El Currículo Paulista (2020): entre el neoliberalismo y la mercantilización del sujeto
DOI:
https://doi.org/10.20435/serie-estudos.v30i70.2091Palabras clave:
currículo paulista, neoliberalismo, sujetos-mercancía, unidimensionalidadResumen
Este artículo analiza el Currículo Paulista (2020) desde una perspectiva crítica basada en el materialismo histórico-dialéctico, problematizando el documento como una expresión de la formación de “sujetos-mercancía” en el contexto neoliberal. Se sostiene que el currículo incorpora concepciones ideológicas alineadas con las demandas de organismos internacionales y del mercado, actuando como un instrumento de reproducción de la lógica capitalista.
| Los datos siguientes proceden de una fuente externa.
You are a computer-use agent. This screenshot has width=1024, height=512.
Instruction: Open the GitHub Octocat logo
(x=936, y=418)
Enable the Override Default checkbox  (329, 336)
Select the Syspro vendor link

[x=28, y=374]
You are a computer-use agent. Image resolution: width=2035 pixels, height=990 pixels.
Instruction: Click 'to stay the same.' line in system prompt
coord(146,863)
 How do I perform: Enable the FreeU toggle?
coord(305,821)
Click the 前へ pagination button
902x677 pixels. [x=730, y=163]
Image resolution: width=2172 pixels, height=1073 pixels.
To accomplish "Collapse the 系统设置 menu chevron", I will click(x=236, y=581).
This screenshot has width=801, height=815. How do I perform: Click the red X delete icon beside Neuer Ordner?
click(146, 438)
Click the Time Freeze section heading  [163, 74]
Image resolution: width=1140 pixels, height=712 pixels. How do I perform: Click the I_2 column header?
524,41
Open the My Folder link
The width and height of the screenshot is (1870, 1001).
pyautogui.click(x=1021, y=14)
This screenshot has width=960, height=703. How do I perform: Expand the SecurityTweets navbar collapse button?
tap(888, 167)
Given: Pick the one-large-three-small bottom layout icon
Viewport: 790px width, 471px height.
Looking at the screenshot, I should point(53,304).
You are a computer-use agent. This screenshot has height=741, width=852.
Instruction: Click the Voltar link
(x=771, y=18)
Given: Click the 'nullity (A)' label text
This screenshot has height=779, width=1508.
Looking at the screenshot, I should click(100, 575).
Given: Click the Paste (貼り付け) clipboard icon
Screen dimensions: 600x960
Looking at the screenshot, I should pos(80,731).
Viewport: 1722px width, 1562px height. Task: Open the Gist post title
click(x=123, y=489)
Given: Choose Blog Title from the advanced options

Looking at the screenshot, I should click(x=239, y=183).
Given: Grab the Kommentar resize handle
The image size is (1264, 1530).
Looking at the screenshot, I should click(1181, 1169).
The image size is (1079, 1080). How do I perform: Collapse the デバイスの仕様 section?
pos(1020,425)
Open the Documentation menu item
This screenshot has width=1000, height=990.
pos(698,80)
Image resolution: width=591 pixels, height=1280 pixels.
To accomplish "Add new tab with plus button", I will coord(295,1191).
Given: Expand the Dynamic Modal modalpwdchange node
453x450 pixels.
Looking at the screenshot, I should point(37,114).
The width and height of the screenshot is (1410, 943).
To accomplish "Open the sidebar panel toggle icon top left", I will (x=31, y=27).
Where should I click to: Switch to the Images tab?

Para ello, se movilizan categorías analíticas fundamentales como ideología, cosificación y la unidimensionalidad propuesta por Herbert Marcuse, discutiéndose el papel del currículo como un dispositivo histórico de dominación y producción de subjetividades. La investigación concluye que el Currículo Paulista, bajo un discurso aparentemente neutro y plural, legitima la mercantilización de la educación y silencia la pluralidad cultural. De este modo, niega las posibilidades de emancipación y de construcción de sujetos sociales críticos, consolidando, en última instancia, una educación funcional a los intereses del capital.